(Stored data)
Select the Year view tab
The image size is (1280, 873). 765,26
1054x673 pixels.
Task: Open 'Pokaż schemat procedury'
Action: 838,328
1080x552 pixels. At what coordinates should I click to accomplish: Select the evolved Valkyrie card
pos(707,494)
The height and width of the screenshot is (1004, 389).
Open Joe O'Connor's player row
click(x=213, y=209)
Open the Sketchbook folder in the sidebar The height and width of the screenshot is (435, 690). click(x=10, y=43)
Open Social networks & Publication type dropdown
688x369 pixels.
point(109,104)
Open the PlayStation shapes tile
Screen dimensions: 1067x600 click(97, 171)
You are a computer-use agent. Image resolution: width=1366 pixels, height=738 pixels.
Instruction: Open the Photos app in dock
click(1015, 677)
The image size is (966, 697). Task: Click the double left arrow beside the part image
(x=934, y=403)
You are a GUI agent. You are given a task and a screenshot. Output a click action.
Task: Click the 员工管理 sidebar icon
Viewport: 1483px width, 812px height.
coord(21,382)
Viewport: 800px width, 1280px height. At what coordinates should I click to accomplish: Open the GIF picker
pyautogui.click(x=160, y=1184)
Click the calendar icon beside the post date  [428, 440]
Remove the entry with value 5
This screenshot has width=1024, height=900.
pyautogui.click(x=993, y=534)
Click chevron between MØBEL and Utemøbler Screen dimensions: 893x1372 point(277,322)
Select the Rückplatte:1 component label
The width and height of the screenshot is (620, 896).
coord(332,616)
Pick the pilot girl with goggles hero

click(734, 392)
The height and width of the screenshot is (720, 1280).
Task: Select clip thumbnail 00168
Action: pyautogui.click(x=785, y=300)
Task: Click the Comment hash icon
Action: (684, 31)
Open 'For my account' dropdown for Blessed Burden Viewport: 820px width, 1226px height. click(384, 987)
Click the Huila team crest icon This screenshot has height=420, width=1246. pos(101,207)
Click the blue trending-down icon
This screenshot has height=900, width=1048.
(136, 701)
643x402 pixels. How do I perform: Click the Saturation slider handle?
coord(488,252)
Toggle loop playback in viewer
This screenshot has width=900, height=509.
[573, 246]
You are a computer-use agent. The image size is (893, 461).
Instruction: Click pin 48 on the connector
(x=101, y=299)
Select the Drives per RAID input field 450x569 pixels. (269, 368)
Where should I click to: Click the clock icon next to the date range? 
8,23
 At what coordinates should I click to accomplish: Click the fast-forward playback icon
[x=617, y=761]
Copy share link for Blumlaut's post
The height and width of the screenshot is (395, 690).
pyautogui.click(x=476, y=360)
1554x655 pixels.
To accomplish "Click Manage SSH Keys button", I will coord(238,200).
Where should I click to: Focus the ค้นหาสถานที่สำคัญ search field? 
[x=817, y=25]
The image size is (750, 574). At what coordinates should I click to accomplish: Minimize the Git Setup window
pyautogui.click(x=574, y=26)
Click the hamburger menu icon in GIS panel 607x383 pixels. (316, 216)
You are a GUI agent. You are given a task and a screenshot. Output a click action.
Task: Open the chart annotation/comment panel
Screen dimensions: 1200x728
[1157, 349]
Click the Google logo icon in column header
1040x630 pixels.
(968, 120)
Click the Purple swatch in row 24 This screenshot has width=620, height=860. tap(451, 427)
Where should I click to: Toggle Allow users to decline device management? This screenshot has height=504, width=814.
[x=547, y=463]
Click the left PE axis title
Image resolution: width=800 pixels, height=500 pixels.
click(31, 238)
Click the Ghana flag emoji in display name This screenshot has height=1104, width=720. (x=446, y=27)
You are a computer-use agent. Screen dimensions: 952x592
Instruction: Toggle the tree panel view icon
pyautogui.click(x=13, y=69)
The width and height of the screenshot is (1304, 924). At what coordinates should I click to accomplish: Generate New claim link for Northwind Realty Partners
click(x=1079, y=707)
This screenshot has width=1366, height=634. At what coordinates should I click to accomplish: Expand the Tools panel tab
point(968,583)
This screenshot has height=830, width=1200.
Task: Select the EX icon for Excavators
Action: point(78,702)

** PROBLEM STATEMENT **
Where a line of the entries contains "computer", report that line.

** TASK RESPONSE **
You are a computer-use agent. Image resolution: width=1366 pixels, height=738 pixels.
You are a computer-use agent. The image size is (893, 461).
You are a computer-use agent. Screen dimensions: 952x592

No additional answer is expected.